15 February 2021

Fragments vs Notum, three ways

The Wnt signaling pathway has been implicated in multiple diseases, from Alzheimer’s to cancer to osteoporosis. To be able to bind receptors, Wnt proteins must be post-translationally modified with a palmitoleate group. The carboxylesterase Notum removes this group, shutting of signaling. Thus, inhibitors of Notum could maintain Wnt activity. In two J. Med. Chem. papers, E. Yvonne Jones (University of Oxford), Paul Fish (University College London), and collaborators describe three series of inhibitors derived from fragments.
 
The palmitoleoyl group is highly lipophilic, and previous work with Notum had revealed a predilection for hydrophobic carboxylic acids. Thus, in the first paper, the researchers assembled a library of 250 diverse carboxylic acids, all rule-of-three compliant. Each was tested (10-point dose-response) in a biochemical screen up to 100 µM. Twenty compounds had IC50 < 25 µM, and all of these were soaked into crystals of Notum, resulting in 14 structures. Two series were pursued.
 
Compound 5 was one of three pyrroles with low micromolar potency. Fragment growing led to compound 20, and further SAR ultimately led to compound 20z, with high nanomolar activity. Unfortunately, this is a fairly lipophilic molecule, with clogP = 5.5. Indeed, despite best efforts, including paying close attention to lipophilic ligand efficiency (LLE), potency tracked closely with clogP for this series.
 
 
The second series, as represented by compound 8, was less potent but also less lipophilic. Walking various substituents around the phenyl increased both properties (compound 25n) and further tweaking led to compound 26. Although this molecule had promising in vitro ADME properties, it was deprioritized in favor of another series described in the second paper
 

In addition to the biochemical screen, the researchers also conducted a crystallographic fragment screen at the Diamond Light Source XChem platform. This yielded a whopping 60 hits of the 768 fragments screened, with compound 7 being notable for its high potency, ligand efficiency, and LLE. Iterative structure-based design led ultimately to low nanomolar compound 23dd.
 
 
Compound 23dd was active in cell-based assays and had acceptable pharmacokinetic properties in mice. The researchers were particularly interested in modulating Wnt signaling in the brain, and in vitro studies suggested that compound 23dd would have good blood-brain permeability. Unfortunately, this turned out not to be the case, for reasons that are still not clear. However, another molecule derived from compound 7 was superior – hopefully the subject of a future paper.

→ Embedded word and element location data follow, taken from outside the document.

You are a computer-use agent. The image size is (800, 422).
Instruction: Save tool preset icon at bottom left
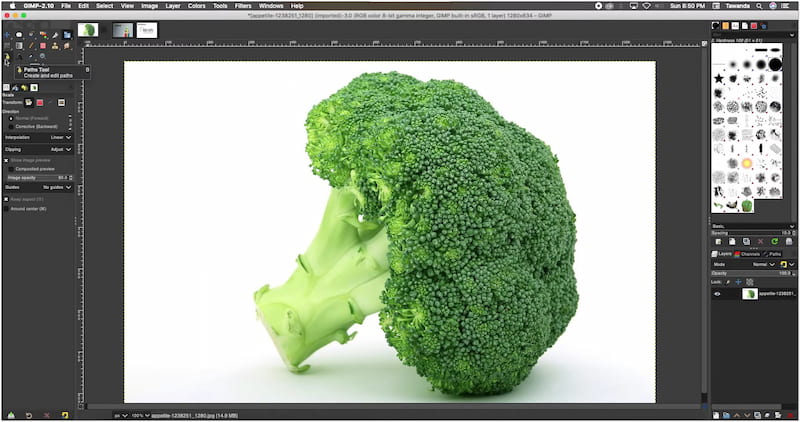pos(9,414)
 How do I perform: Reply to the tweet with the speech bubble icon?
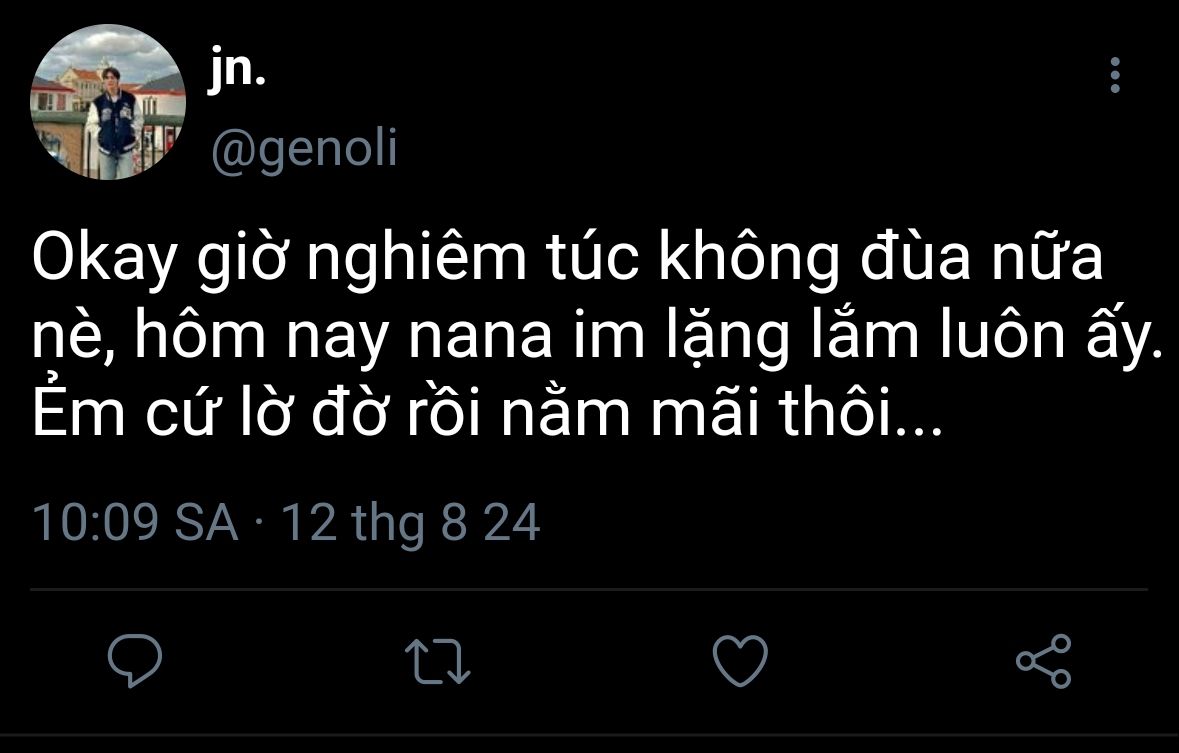pyautogui.click(x=135, y=660)
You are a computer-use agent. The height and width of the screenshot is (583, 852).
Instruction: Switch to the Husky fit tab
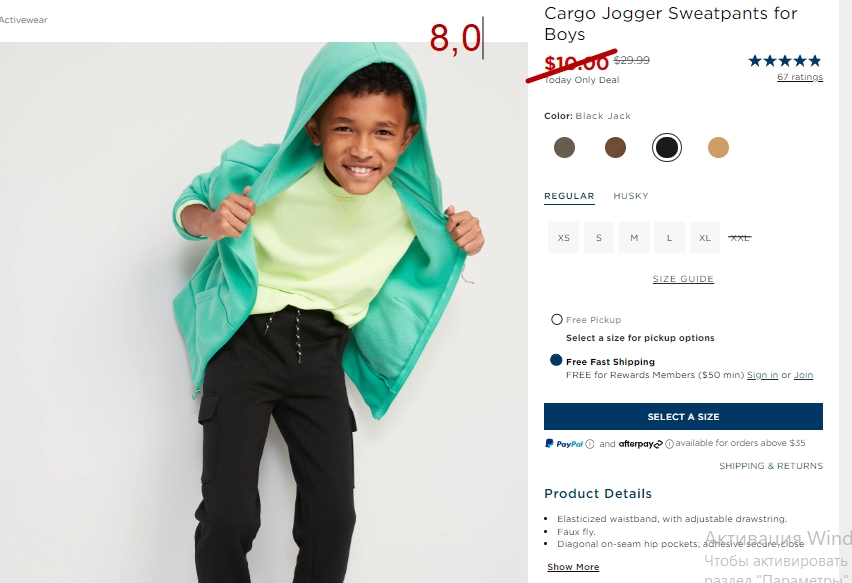click(631, 196)
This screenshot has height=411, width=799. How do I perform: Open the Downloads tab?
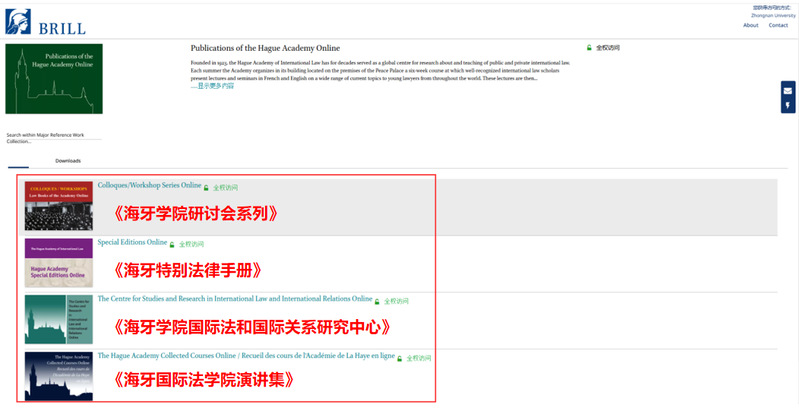point(68,160)
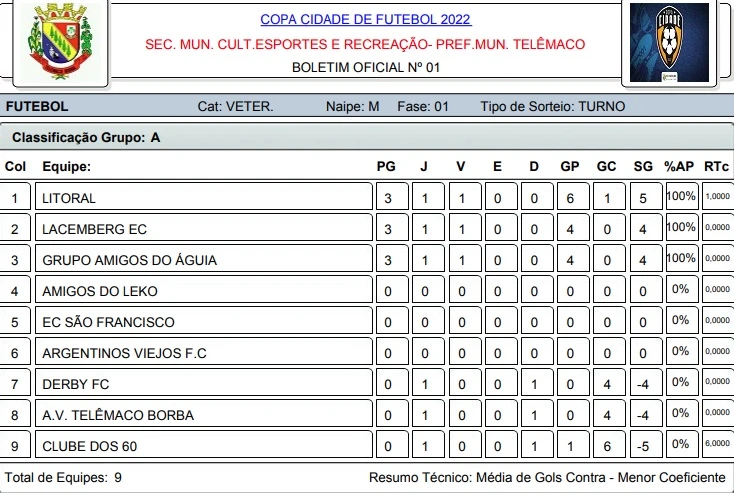Click the soccer club emblem logo
734x493 pixels.
point(668,43)
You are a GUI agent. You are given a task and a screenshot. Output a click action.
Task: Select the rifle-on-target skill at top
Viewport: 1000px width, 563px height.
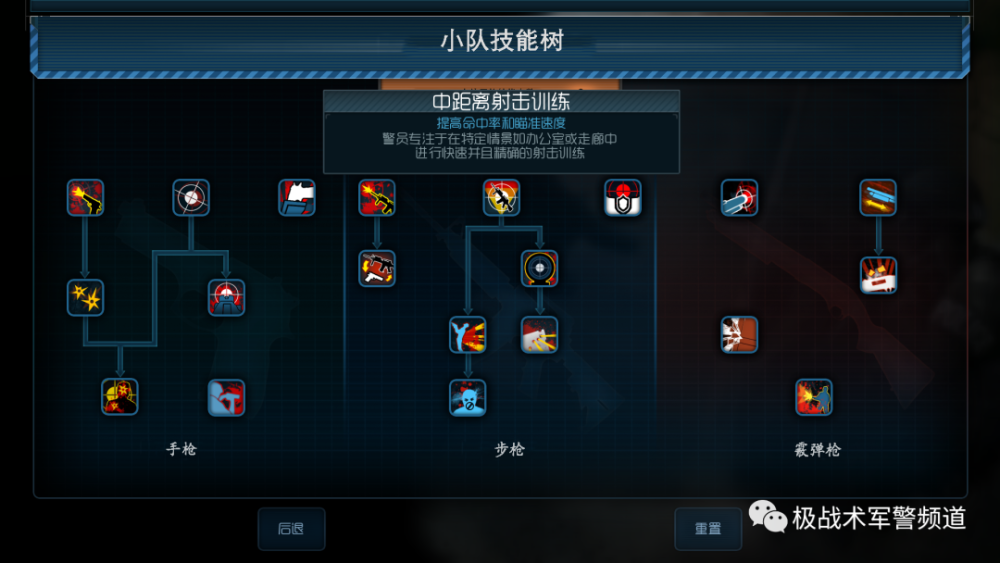pos(501,198)
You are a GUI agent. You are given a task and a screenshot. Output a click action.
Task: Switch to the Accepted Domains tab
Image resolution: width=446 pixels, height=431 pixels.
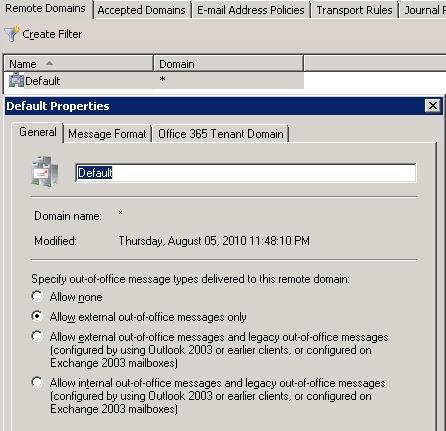(x=141, y=10)
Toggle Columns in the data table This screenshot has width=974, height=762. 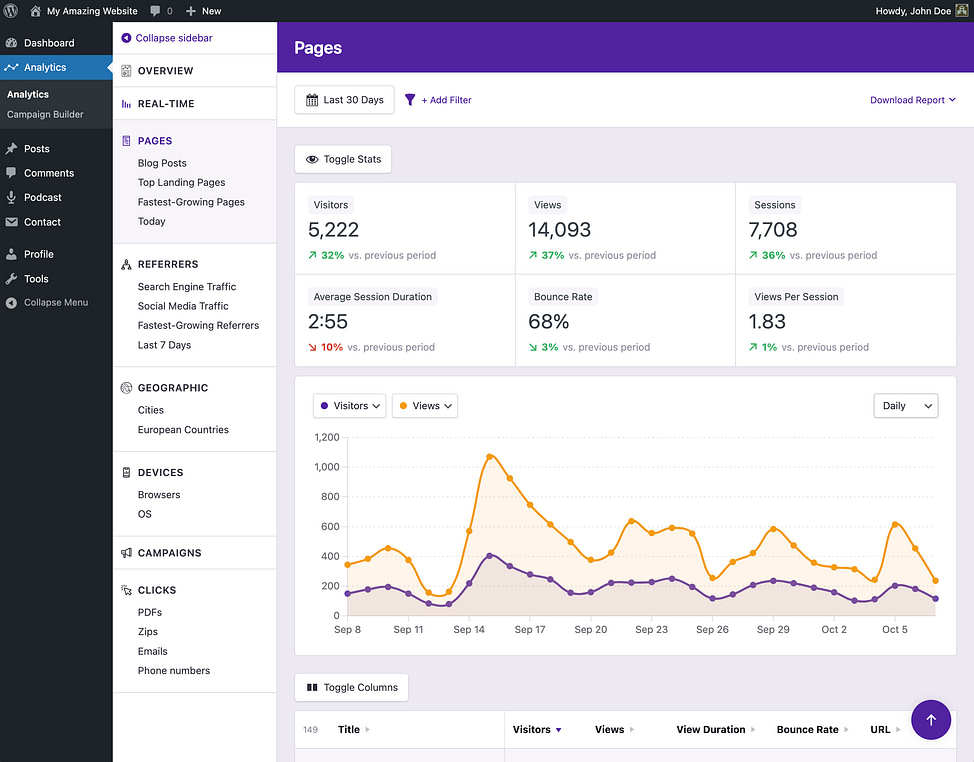point(351,687)
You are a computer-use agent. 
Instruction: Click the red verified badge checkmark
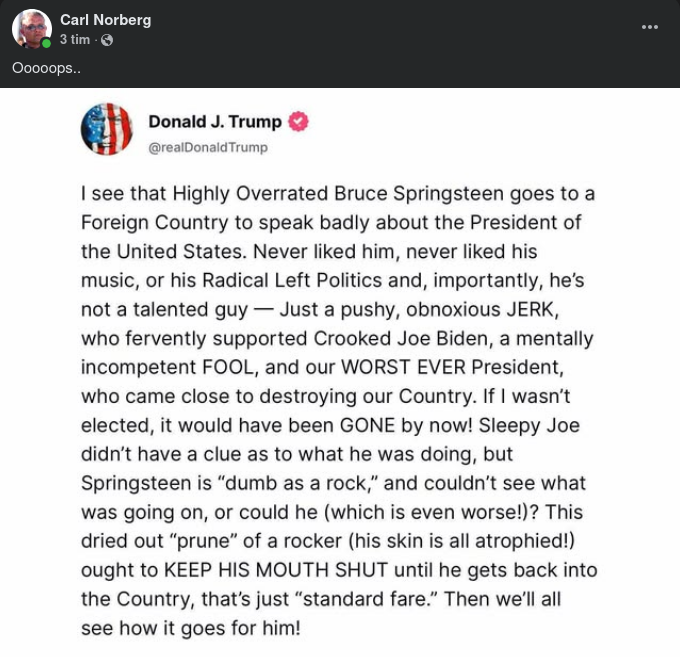(x=299, y=122)
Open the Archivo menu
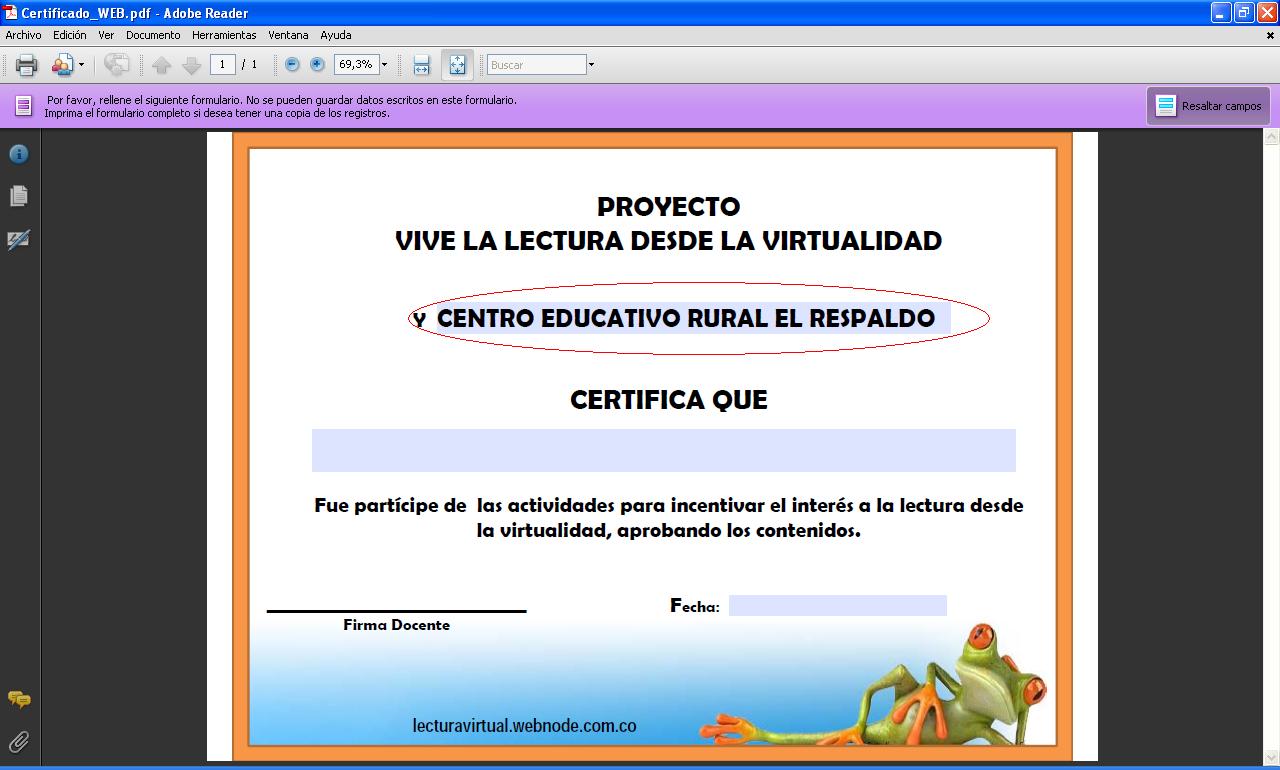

These are nice structurally-enabled fragment to lead stories, and the medicinal chemistry strategies are particularly well described. Notably, the researchers were able to optimize fragment hits to nanomolar binders while maintaining low molecular weights and (in the second and third cases) reasonable lipophilicity. In addition to clear examples of property-driven medicinal chemistry, these papers illustrate that fragment-based methods can yield a variety of starting points, which can be useful when one lead series runs into trouble.

3 comments:

david rees said...

Dan, PF is such a great summary of the literature. I always learn something new from your comments and perspectives. Yours are very wise words, please keep going! I always to promote PF on my slides when lecturing.

david rees said...

Your three February blogs illustrate: comparison of biochemical vs Xray fragment screening (Notum); the application of X-ray structure analysis and parallel synthesis in tandem (PF-06835919); and fragment-to-lead can be successful even without X-ray structures (NPBWR1). Although, as you say, structures are highly preferable, so roll on CryoEM.

Dan Erlanson said...

Thanks David for the kinds words, and for reading!